Desde el Instituto Nacional de Tecnología Agropecuaria (INTA) se informó que se pasando una situación verdaderamente delicada, semejante o peor al estado en que se encuentra Agricultura Familiar.
Mariano Alende, secretario general de APINTA, advitió sobre la situación del organismo, conocidos los números del Presupuesto Nacional. “Estamos en una situación muy complicada y ya conociendo los números para el año que viene, estamos en una situación de verdadera alarma, con el 25% menos en pesos, y si a eso se le suma la inflación, los tarifazos y el aumento de los combustibles, la situación es muy difícil para el año que viene”, señaló en declaraciones radiales.
“Lo que más impacta en el INTA, es luz, gas y combustible, más los repuestos para los vehículos. En el 2018, fue un año dramático y ya se cerraron los proyectos de investigación, que terminaron 6 meses antes y hoy el INTA está en un terreno de incertidumbre”, agregó a Radio Noticias.
Para el secretario general de APINTA, la situación genera una “sensación de desolación muy grande” y advirtió sobre el cierre del organismo. Alende recordó que históricamente la función del INTA más importante es la investigación aplicada y los procesos de investigación cuyos resultados se vuelcan al sector agropecuario.
A esto, se suma la la extensión, que es el mecanismo o estrategias para llegar al territorio de estas nuevas tecnología que desarrollo el INTA, en toda escala, para el pequeño, mediano y grande productor agropecuario, en la agricultura y ganadería pampeana y las economías regionales.
Además, el INTA se vincula con otros organismos como universidades, Conicet, INTI y organismos del exterior. El INTA tiene múltiples funciones y lo que sucede en el INTA, está en sintonía con lo que sucede en Agricultura Familiar, Senasa y otras dependencias, resintiendo la atención en general.
Alende dijo que “hoy se está atravesando una situación crítica de financiamiento, donde no se puede cumplir con lo básico y lo elemental: prender la luz, el gas y poder lograr que la gente llegue a trabajar, pagando el combustible”, advirtió.
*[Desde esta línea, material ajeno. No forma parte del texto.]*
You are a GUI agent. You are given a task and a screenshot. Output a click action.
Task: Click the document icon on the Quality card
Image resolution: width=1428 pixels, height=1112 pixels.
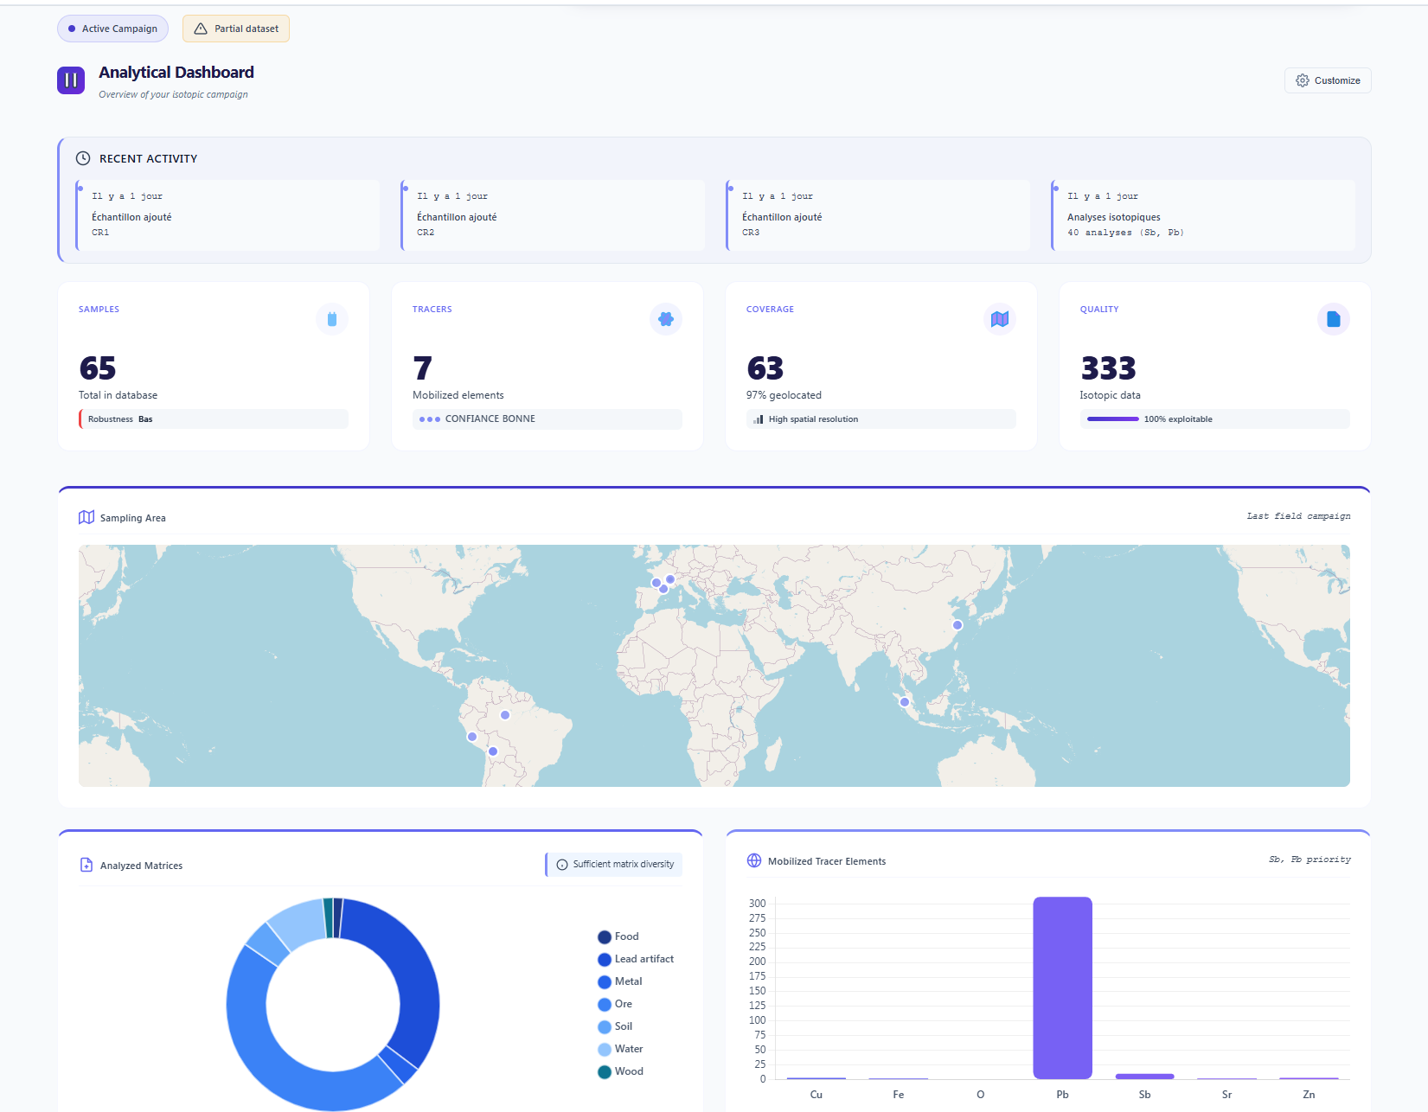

“Según adelantaron, han estimado para el año que viene se destinarán 450 millones de pesos, que son los que el gobierno se compromete a disponer, y digo compromete porque después lo subejecuta. Con esa plata y en la situación en la que estamos, los directores no pueden garantizar que la gente pueda prender llegar a trabajar, pagar la luz, el gas y el combustible”, afirmó.
EL AJUSTE QUE VIENE
En el organismo denunciaron un recorte de por lo menos un 60% del presupuesto para el año que viene, y directamente advierten que no habrá manera de reanudar su funcionamiento.
Las partidas que recibieron para este año fueron de 575 millones de pesos, pero el gobierno sólo ejecutó una parte: en el primer y segundo trimestre recibieron el 75%, y en el tercer trimestre el 50%. Es decir que se pudo trabajar regularmente con los proyectos de investigación vinculados al sector agropecuario, hasta mitad de año.
Para el segundo semestre directamente se eliminaron todos las líneas de investigación nacionales o regionales, porque dejó de haber financiamiento. Actualmente tienen fondos nada más que para los gastos corrientes de las estaciones experimentales y centros de investigación.